The ‘Porsche Life’ pop-up made aspirational seem attainable
Also, there’s no pressure to complete a deal according to a salesman’s bonus scheme. With leasing and pop-ups, you can take in the detail when you’re back home without the distraction of other people.
Taking this idea on to a more permanent footing have been the stores used by the likes of Kia in shopping centres. There are no cars there or sales staff. It’s more like visiting an Apple store where someone can talk you through the various models and options with a view to finding out what suits you best rather than selling you the model most profitable to the dealer.
Again, this approach has much in common with leasing and it seems inevitable this is the way the traditional car sales model will have to take if it wants to survive. Expensive edge of town showrooms are few people’s idea of a fun day out, especially when coupled to the feeling you will be pressured into buying something you’re not ready to commit to.
Is it the end of the traditional forecourt?

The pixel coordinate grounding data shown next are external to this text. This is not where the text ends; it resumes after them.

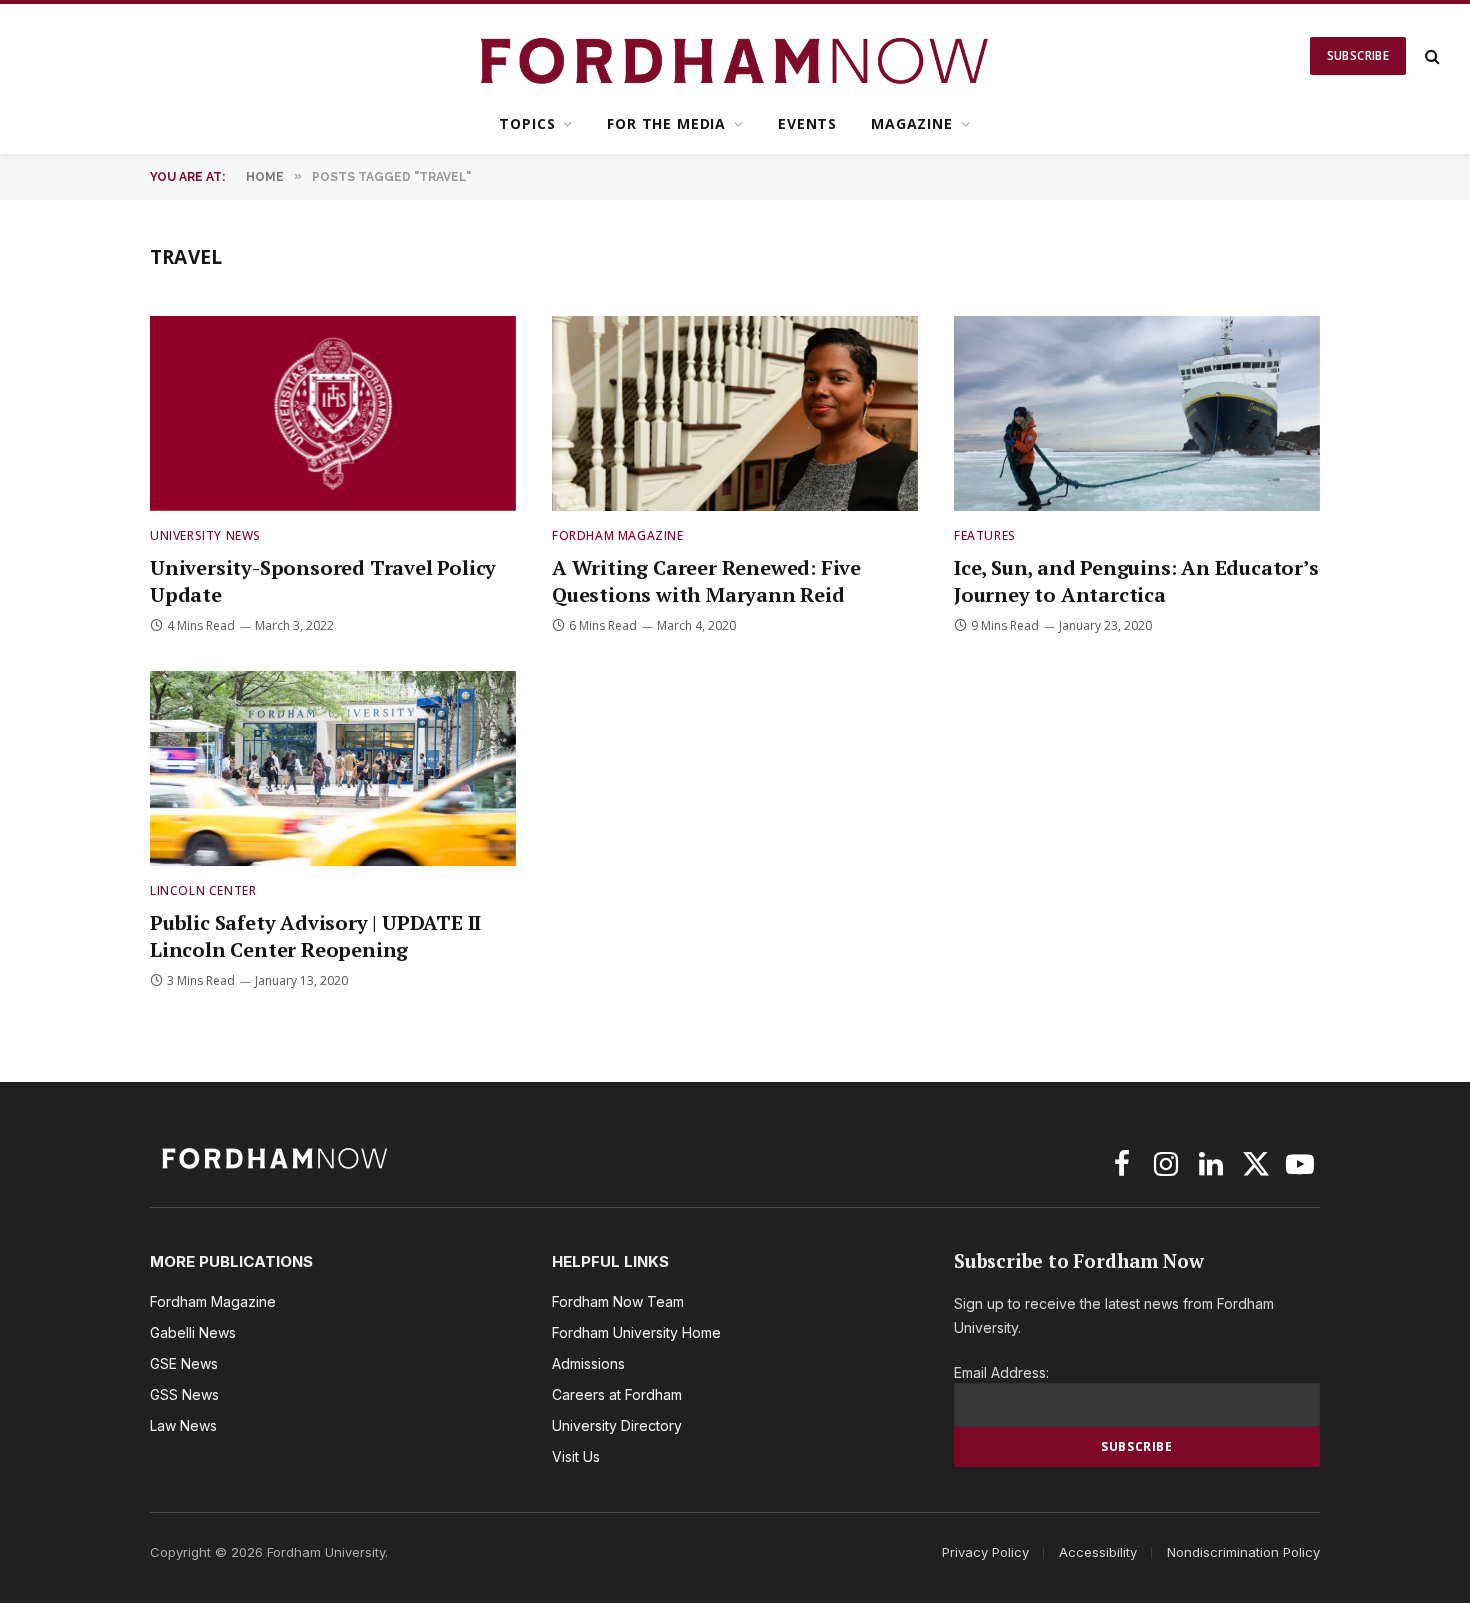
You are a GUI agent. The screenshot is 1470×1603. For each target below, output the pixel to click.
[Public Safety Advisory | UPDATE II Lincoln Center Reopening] (333, 768)
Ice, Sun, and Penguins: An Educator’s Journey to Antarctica (1136, 581)
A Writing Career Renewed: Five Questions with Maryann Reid (706, 581)
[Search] (1430, 56)
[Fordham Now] (735, 56)
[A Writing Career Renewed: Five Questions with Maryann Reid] (735, 413)
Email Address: (1001, 1372)
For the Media (666, 123)
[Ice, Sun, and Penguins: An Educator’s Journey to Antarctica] (1137, 413)
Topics (527, 123)
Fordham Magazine (618, 535)
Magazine (912, 123)
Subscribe (1358, 55)
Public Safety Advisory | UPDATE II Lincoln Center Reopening (315, 936)
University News (205, 535)
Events (807, 123)
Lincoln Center (203, 890)
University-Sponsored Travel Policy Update (323, 581)
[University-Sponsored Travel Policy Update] (333, 413)
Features (985, 535)
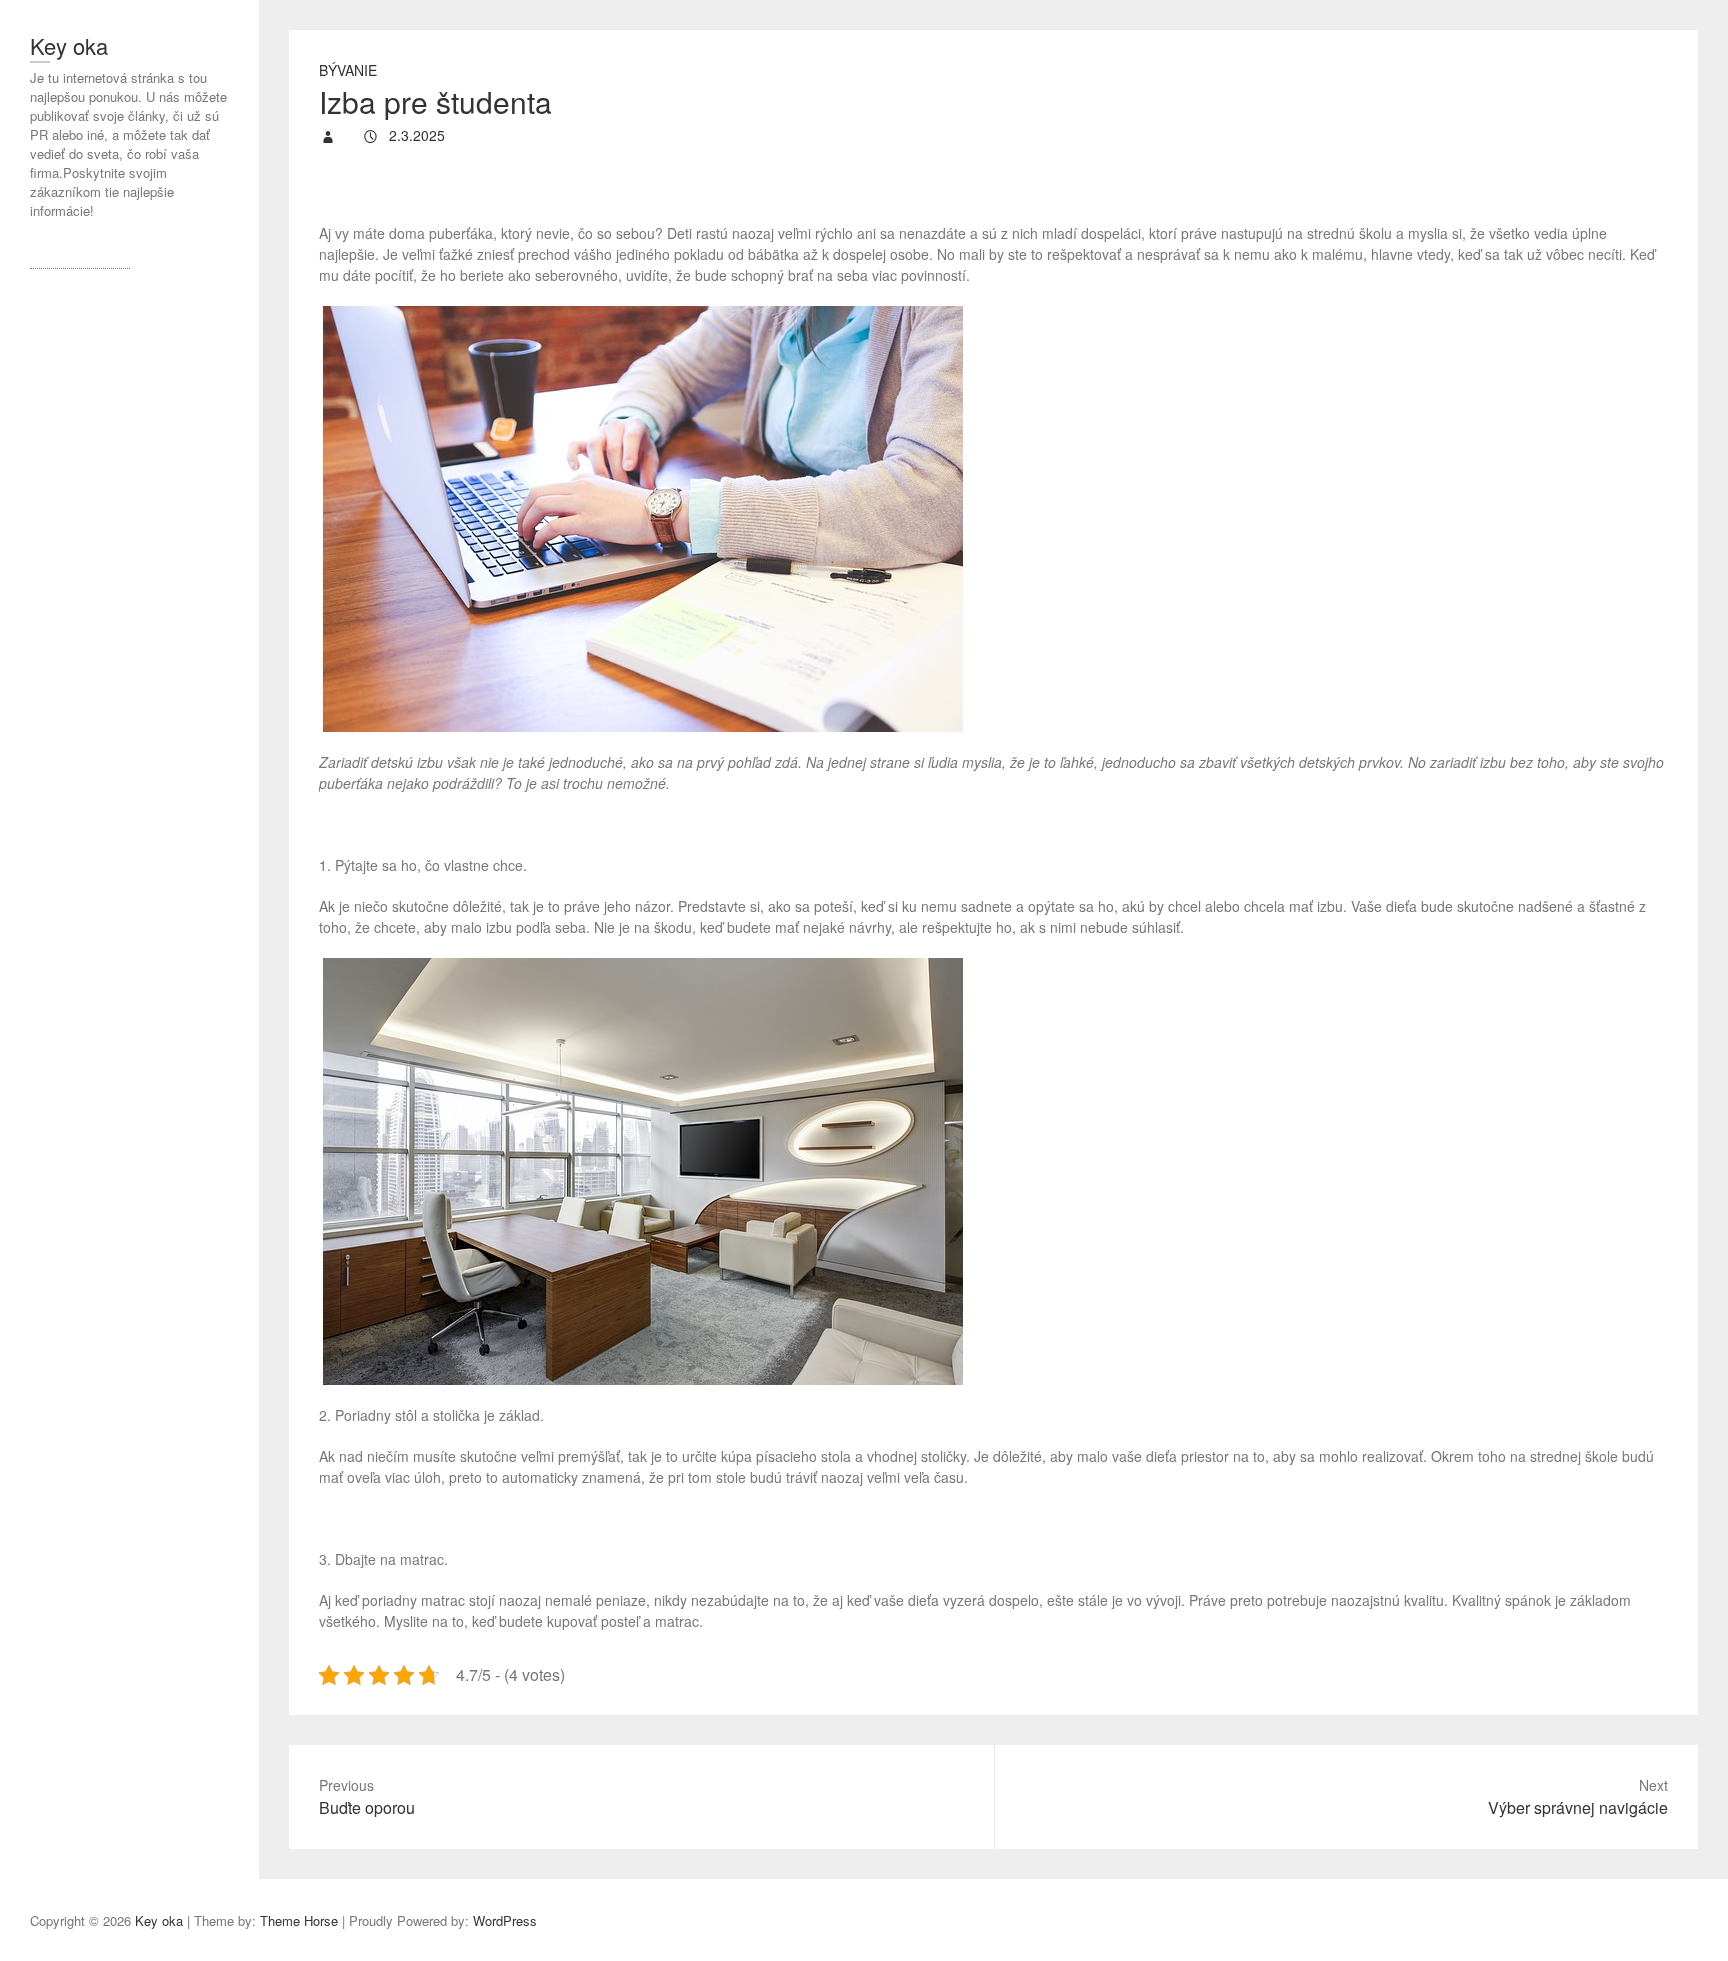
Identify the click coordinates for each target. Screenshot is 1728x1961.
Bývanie (348, 70)
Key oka (69, 45)
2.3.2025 (415, 135)
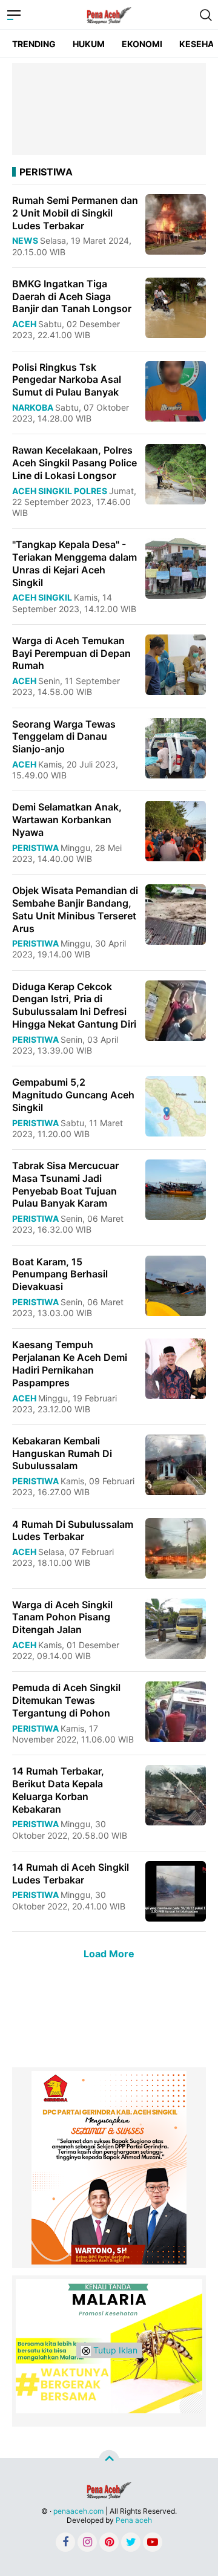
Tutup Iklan (114, 2350)
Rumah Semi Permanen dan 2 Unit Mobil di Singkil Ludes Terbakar (75, 213)
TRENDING (34, 44)
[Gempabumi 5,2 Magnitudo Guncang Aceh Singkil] (175, 1105)
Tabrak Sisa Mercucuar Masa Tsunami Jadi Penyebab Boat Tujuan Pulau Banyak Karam (65, 1184)
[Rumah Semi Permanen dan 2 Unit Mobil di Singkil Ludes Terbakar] (175, 223)
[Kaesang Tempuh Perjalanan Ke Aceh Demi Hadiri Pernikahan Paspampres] (175, 1368)
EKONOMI (142, 44)
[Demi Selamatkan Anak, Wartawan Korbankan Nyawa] (175, 830)
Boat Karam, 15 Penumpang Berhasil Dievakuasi (60, 1274)
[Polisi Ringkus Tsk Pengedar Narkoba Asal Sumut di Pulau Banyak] (175, 390)
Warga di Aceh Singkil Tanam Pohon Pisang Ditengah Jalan (62, 1617)
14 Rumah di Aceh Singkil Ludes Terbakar (70, 1873)
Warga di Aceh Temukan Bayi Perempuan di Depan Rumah (71, 653)
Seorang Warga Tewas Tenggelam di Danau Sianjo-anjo (64, 736)
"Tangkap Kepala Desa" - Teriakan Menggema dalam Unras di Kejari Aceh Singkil (74, 563)
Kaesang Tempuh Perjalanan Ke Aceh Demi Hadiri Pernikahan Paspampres (69, 1363)
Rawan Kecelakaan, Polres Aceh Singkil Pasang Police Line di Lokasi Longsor (74, 462)
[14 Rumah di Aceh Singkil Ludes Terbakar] (175, 1890)
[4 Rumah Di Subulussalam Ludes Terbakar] (175, 1547)
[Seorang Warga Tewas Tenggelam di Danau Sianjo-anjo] (175, 747)
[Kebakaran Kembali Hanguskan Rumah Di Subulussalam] (175, 1464)
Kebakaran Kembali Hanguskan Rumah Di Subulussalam (62, 1453)
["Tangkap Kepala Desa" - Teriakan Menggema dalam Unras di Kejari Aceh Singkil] (175, 567)
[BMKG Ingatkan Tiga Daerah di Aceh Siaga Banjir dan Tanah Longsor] (175, 307)
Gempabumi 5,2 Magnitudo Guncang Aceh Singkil (73, 1095)
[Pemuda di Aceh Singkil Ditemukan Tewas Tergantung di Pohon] (175, 1711)
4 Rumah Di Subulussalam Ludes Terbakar (72, 1530)
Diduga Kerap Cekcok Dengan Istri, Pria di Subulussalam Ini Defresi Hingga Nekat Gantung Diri (74, 1005)
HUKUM (89, 44)
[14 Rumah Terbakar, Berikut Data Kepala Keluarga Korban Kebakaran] (175, 1794)
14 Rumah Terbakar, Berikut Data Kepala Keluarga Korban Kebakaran (58, 1790)
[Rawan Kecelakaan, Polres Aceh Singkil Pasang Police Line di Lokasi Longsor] (175, 473)
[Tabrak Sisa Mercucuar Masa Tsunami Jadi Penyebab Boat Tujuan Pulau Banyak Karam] (175, 1189)
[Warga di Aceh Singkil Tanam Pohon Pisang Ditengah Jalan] (175, 1627)
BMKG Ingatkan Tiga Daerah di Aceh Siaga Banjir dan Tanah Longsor (71, 296)
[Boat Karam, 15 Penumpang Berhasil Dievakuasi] (175, 1284)
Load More (109, 1954)
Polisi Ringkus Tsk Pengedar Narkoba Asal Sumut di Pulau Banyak (66, 380)
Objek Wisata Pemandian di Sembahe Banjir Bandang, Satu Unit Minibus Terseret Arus (75, 909)
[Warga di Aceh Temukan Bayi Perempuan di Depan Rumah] (175, 664)
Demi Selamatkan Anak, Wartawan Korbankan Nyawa (67, 819)
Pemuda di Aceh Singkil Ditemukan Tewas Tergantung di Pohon (66, 1700)
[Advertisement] (109, 109)
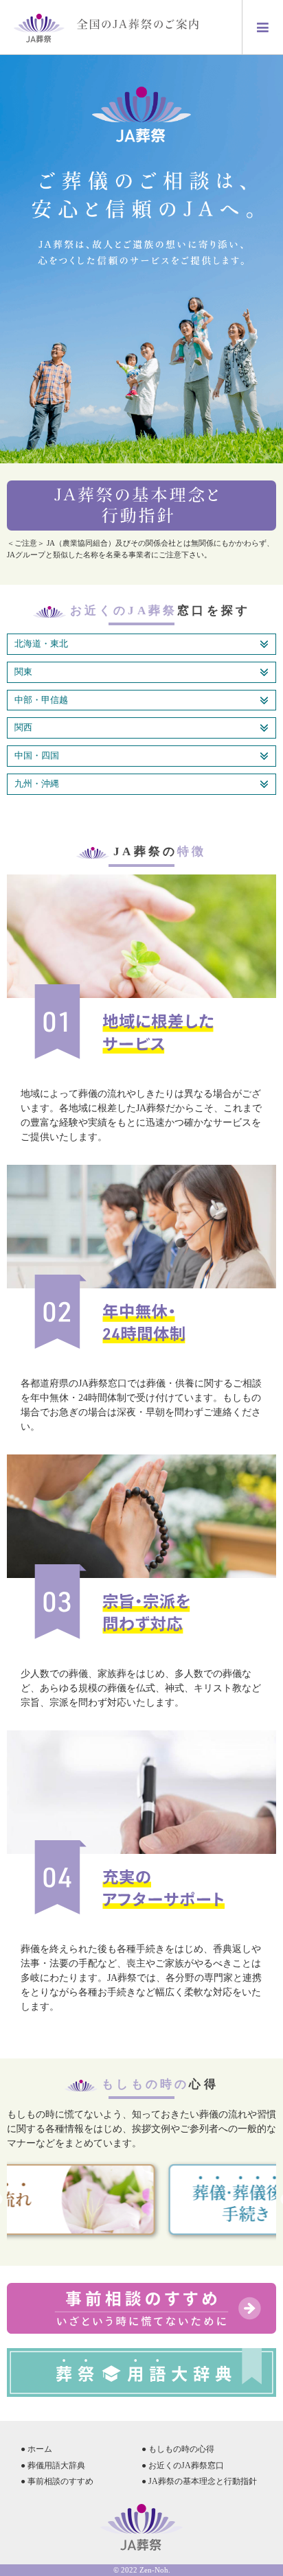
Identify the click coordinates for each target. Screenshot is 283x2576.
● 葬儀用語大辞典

By taking that out of the equation and turning choosing your next car into something more akin to booking a holiday or going for a hair-do, it removes all of the old failings of car showrooms.
For the dealers, there’s also the advantage of lowering overheads and taking their business into the heart of communities instead of waiting for the public to come to them.
When the likes of Volvo, Porsche and Jeep are employing this approach to raising brand awareness and public profile, you know the pop-up has come of age.